**Source text**

Thousands of Texans still dying from opioid abuse, asst. secretary addresses problem

The assistant secretary for health flew in to Austin from Washington, to commend UT Dell Medical School.

“UT Dell Medical School is a leading pioneering edgy medical school and is doing things the way medical schools have not done it for 100 years,” said Adm. Brett Giroir.

Giroir came to town to also address public health concerns that the school vows to fight, like the opioid crisis in the United States. He says it's the most important public health challenge of our time.

“Last year over 70,000 people died of drug overdoses in the U.S. and about 49,000 of them were opioid related. In Texas about 3,000 people died of overdoses in the last year, it's a much lower rate that the rest of the country but obviously 3,000 Texans dying is unacceptable,” said Giroir.

Giroir said health officials are making some progress. The number of people dying from overdoses nationwide has flattened, and it's beginning a slight downward trend, but they are not declaring victory yet.

“We got into this crisis over a long period of time. We know over-prescribing of opioids led a lot of people who were unsuspecting to be physically dependent and then addicted,” said Giroir.

Giroir also addressed obesity, and HIV, which is still a problem in America, although not spoken of much.

“I think this country has become a little complacent about HIV. We have 39,000 new cases of HIV every year in the us, but we have all the technology to make that go away,” said Giroir.

Medical students took in the valuable information that can help them pave out objectives in their careers.

“About 50 percent of the two year olds will be obese by the time they are 35, that was really mind blowing,” said Marielle Ngoue, medical student.

The students also received inspiration to achieve the most while at Dell, and make a real difference in Austin, in Texas, the country, and the world.

“It makes me feel really privileged to be here. I chose Dell because they were really rethinking the way the healthcare system is provided,” said Ngoue.

(Screenshot grounding data)
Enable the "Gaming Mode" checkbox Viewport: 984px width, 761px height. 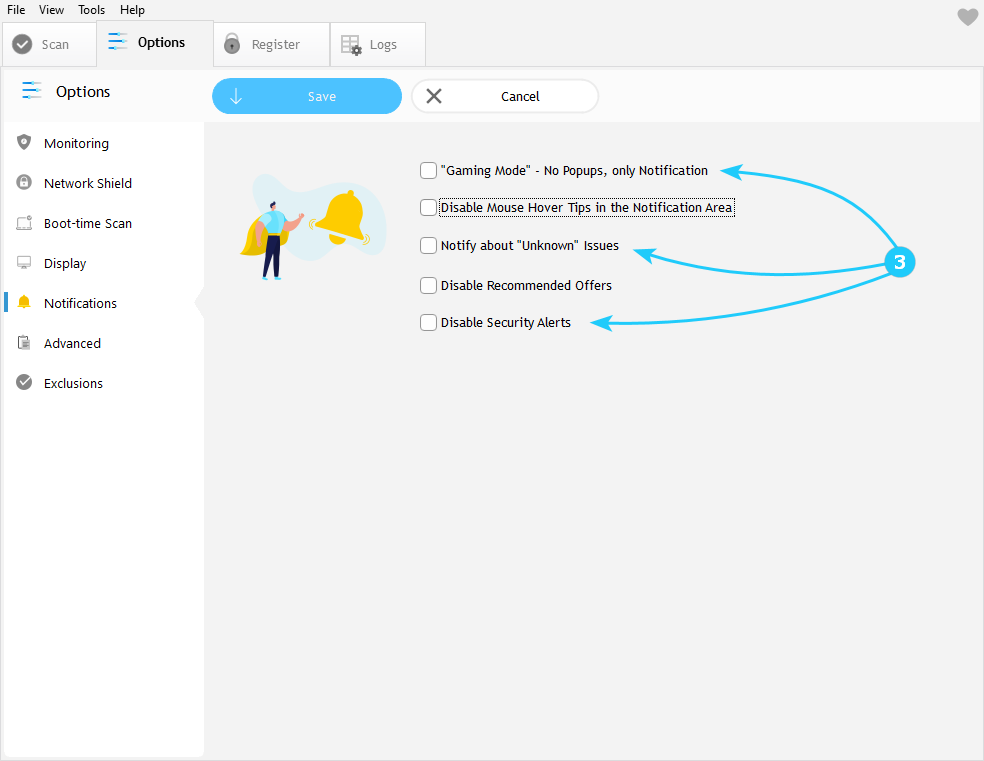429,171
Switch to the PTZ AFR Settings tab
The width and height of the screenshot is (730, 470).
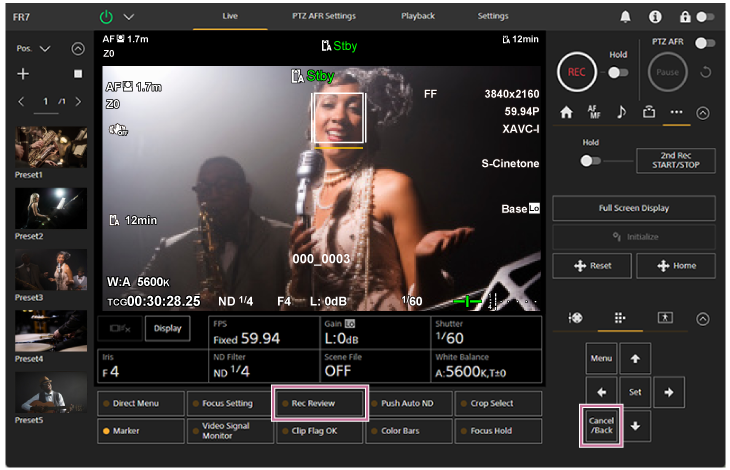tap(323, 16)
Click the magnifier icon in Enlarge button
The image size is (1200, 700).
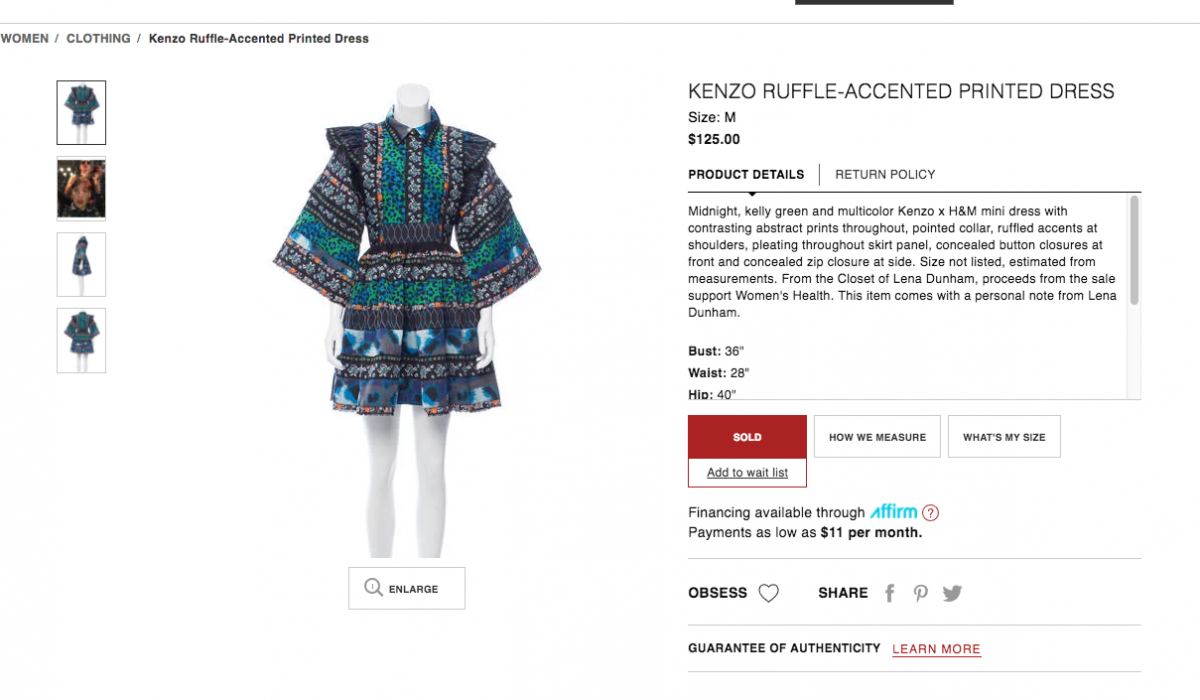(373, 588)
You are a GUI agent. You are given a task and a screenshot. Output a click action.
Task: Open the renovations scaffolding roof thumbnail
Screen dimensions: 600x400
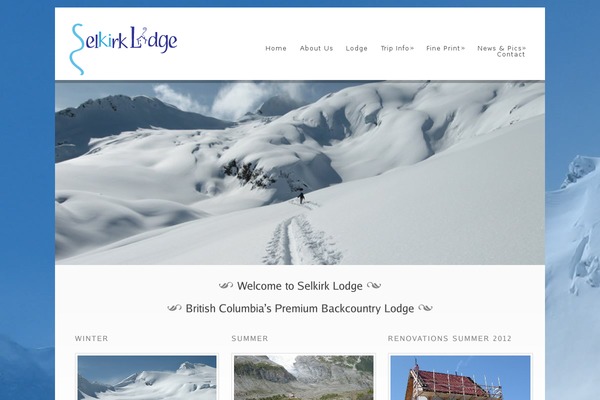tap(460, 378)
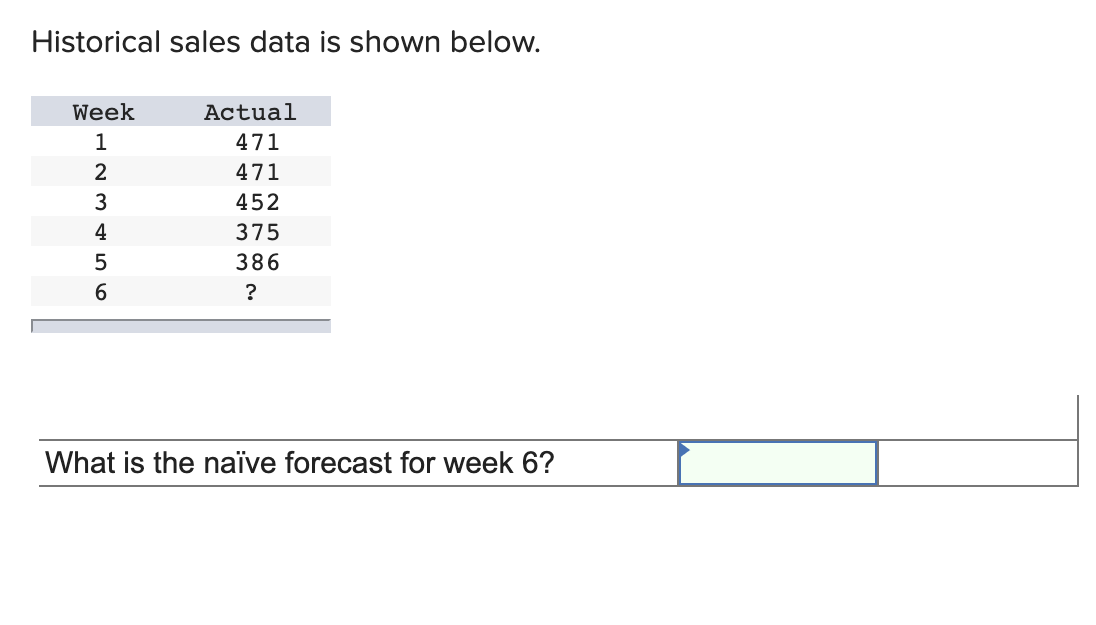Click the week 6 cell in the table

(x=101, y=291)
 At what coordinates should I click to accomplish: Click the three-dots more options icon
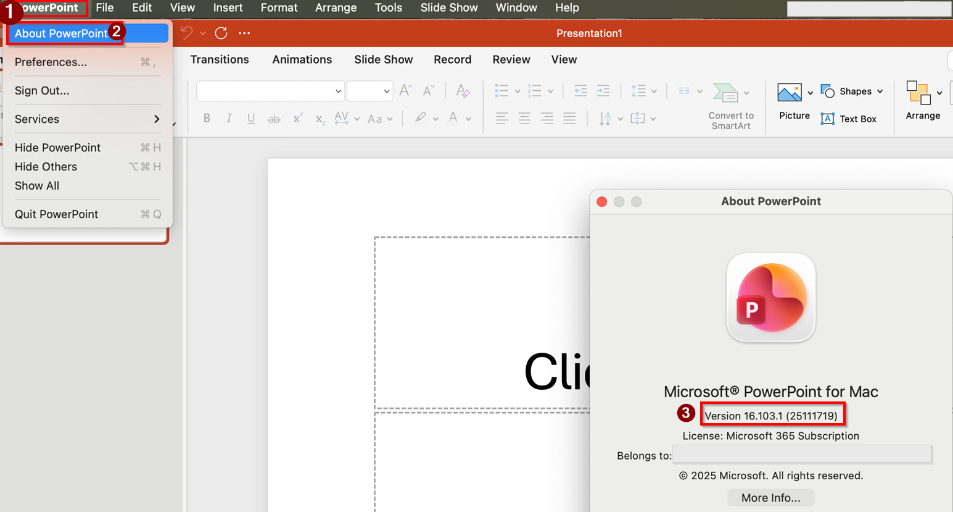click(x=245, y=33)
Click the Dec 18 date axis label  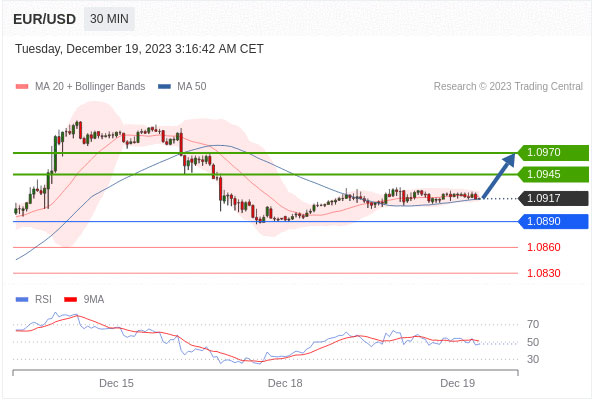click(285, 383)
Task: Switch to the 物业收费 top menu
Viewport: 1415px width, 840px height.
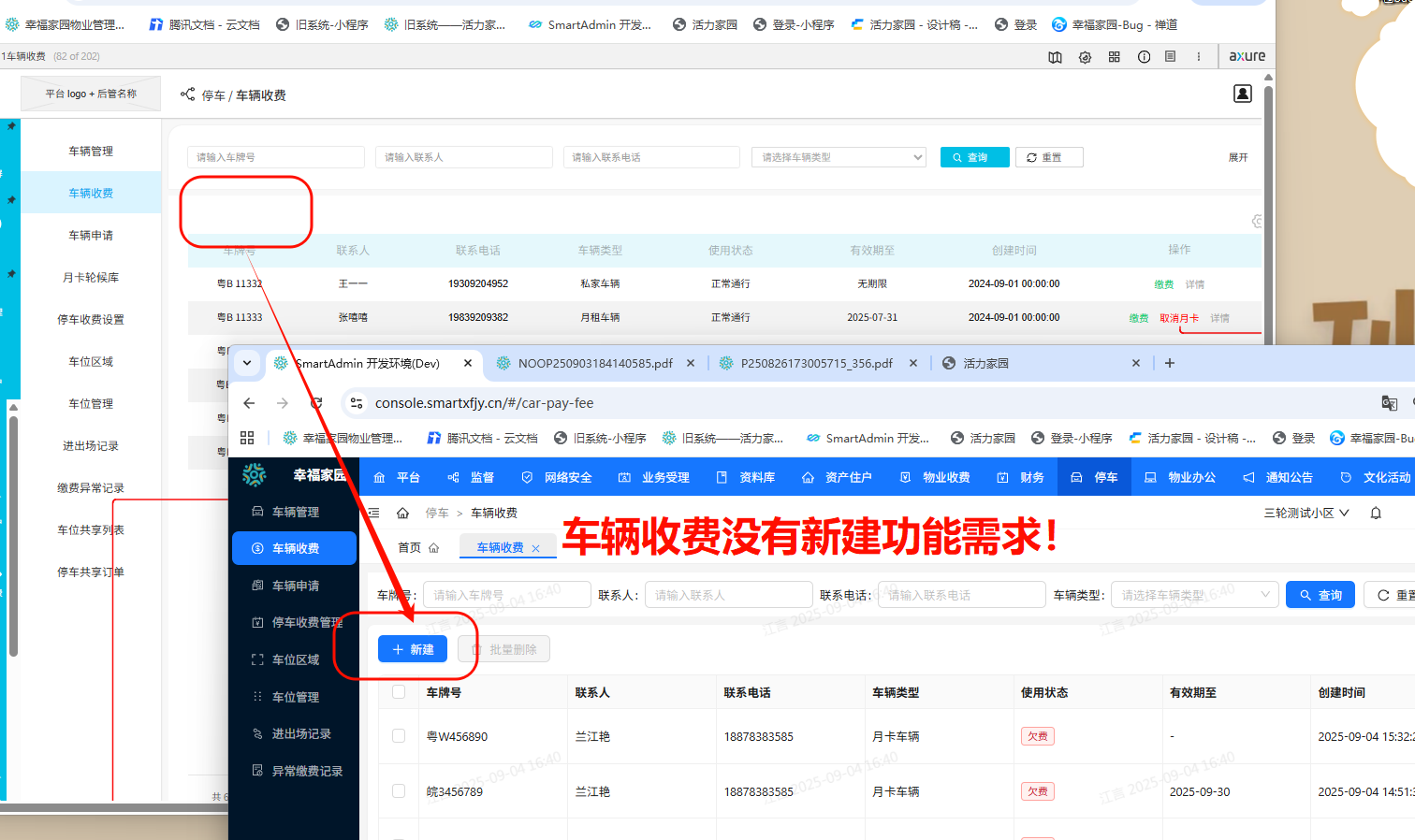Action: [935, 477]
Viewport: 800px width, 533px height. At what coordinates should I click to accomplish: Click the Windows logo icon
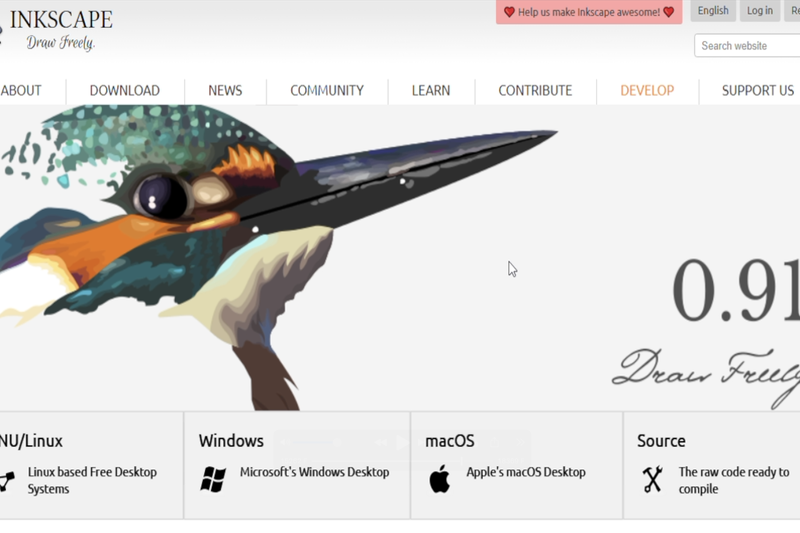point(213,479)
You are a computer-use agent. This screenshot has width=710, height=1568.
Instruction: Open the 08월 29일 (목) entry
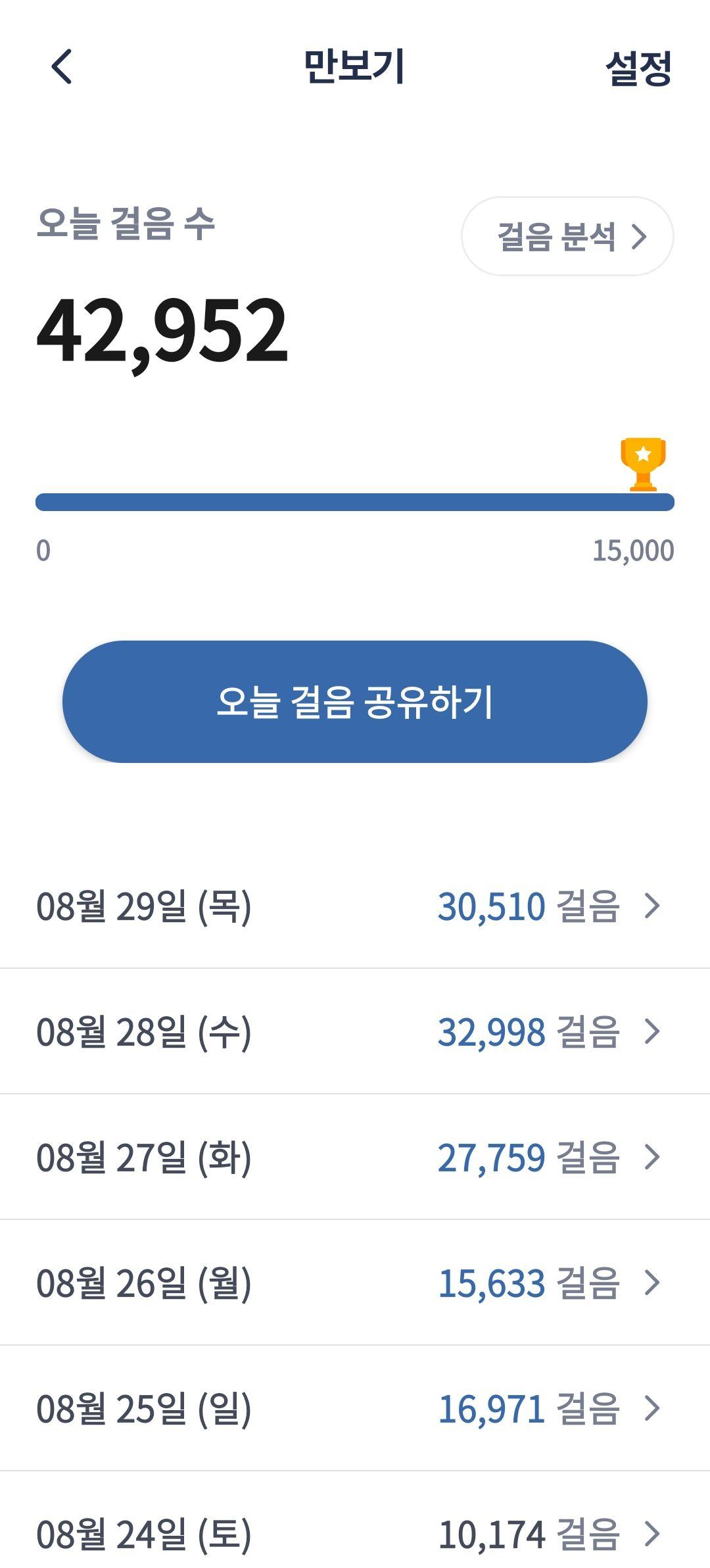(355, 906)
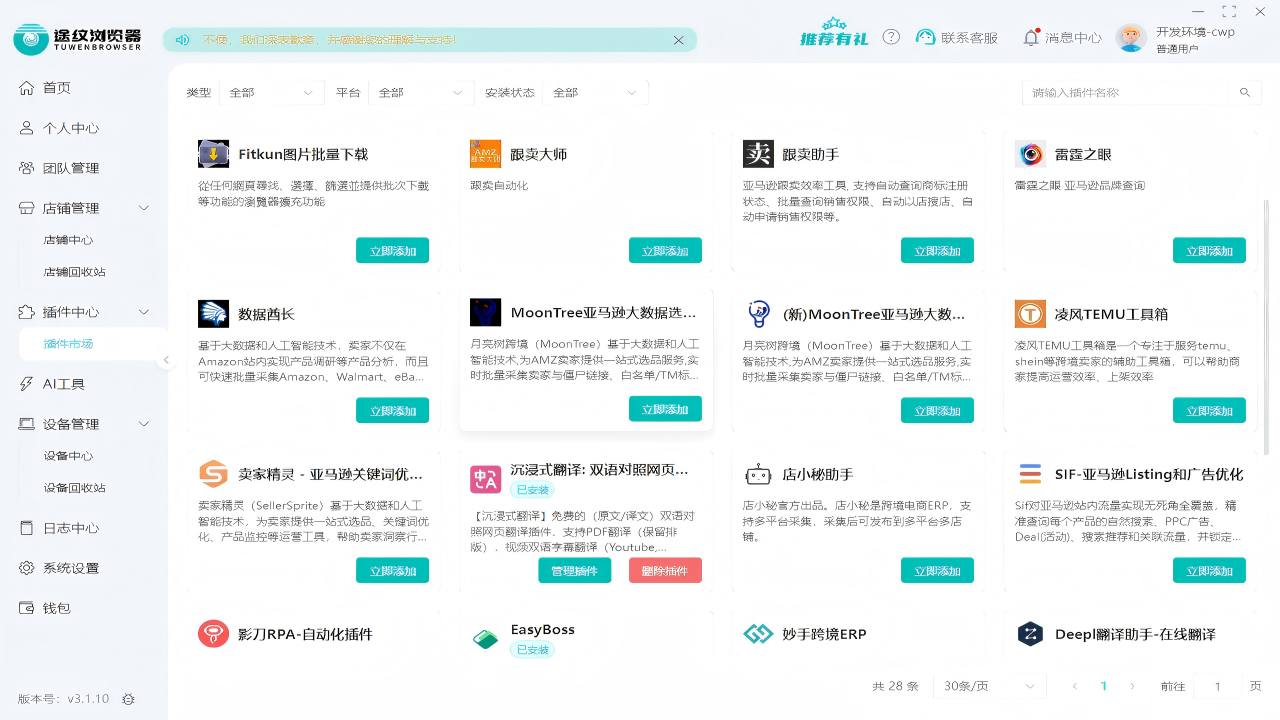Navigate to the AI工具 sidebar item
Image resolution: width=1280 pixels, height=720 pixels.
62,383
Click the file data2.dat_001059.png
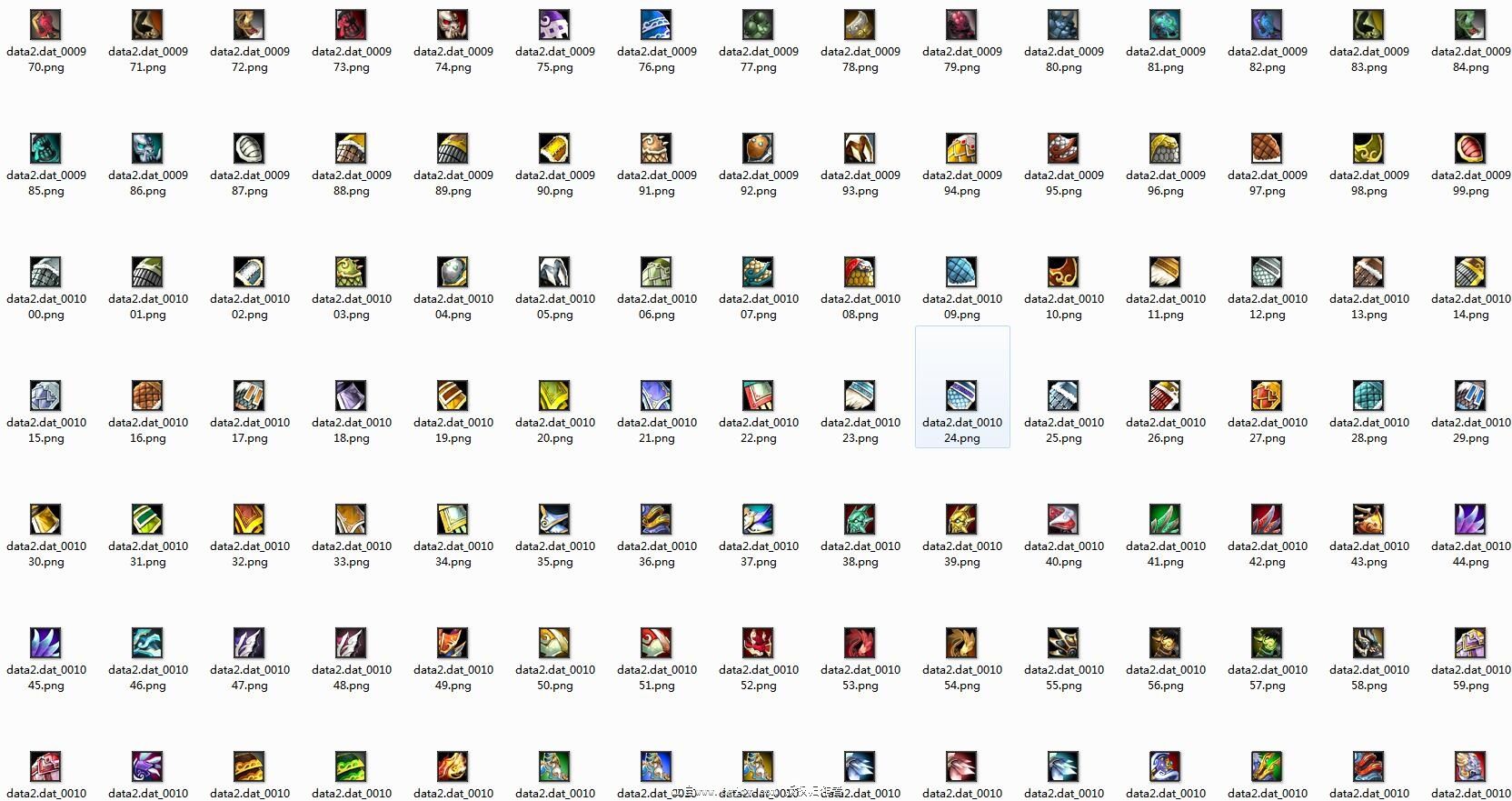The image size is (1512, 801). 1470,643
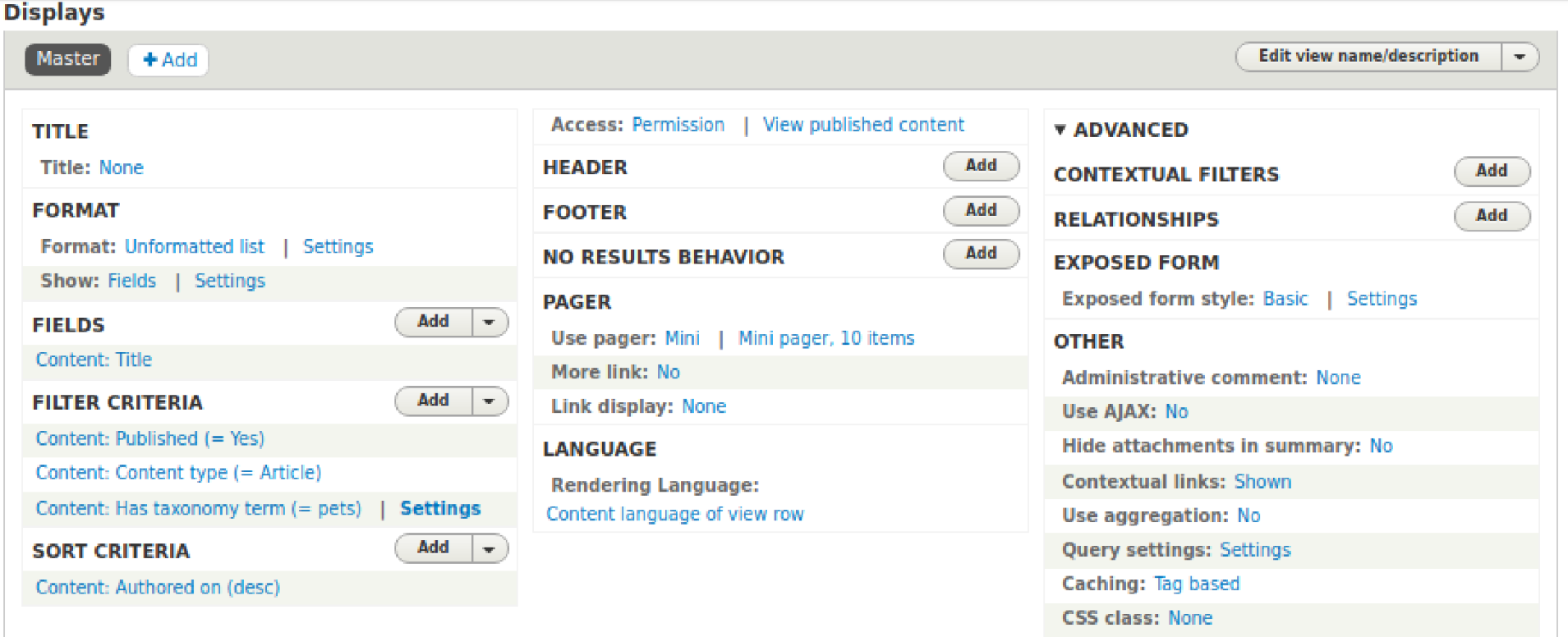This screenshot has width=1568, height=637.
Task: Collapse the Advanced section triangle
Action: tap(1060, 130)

**What this task involves**
According to the article about opioid deaths in Texas, about how many people in Texas died of overdoses in the last year? You can skip the lines; they aren't needed here.

**Response for this exercise**
About 3,000 people.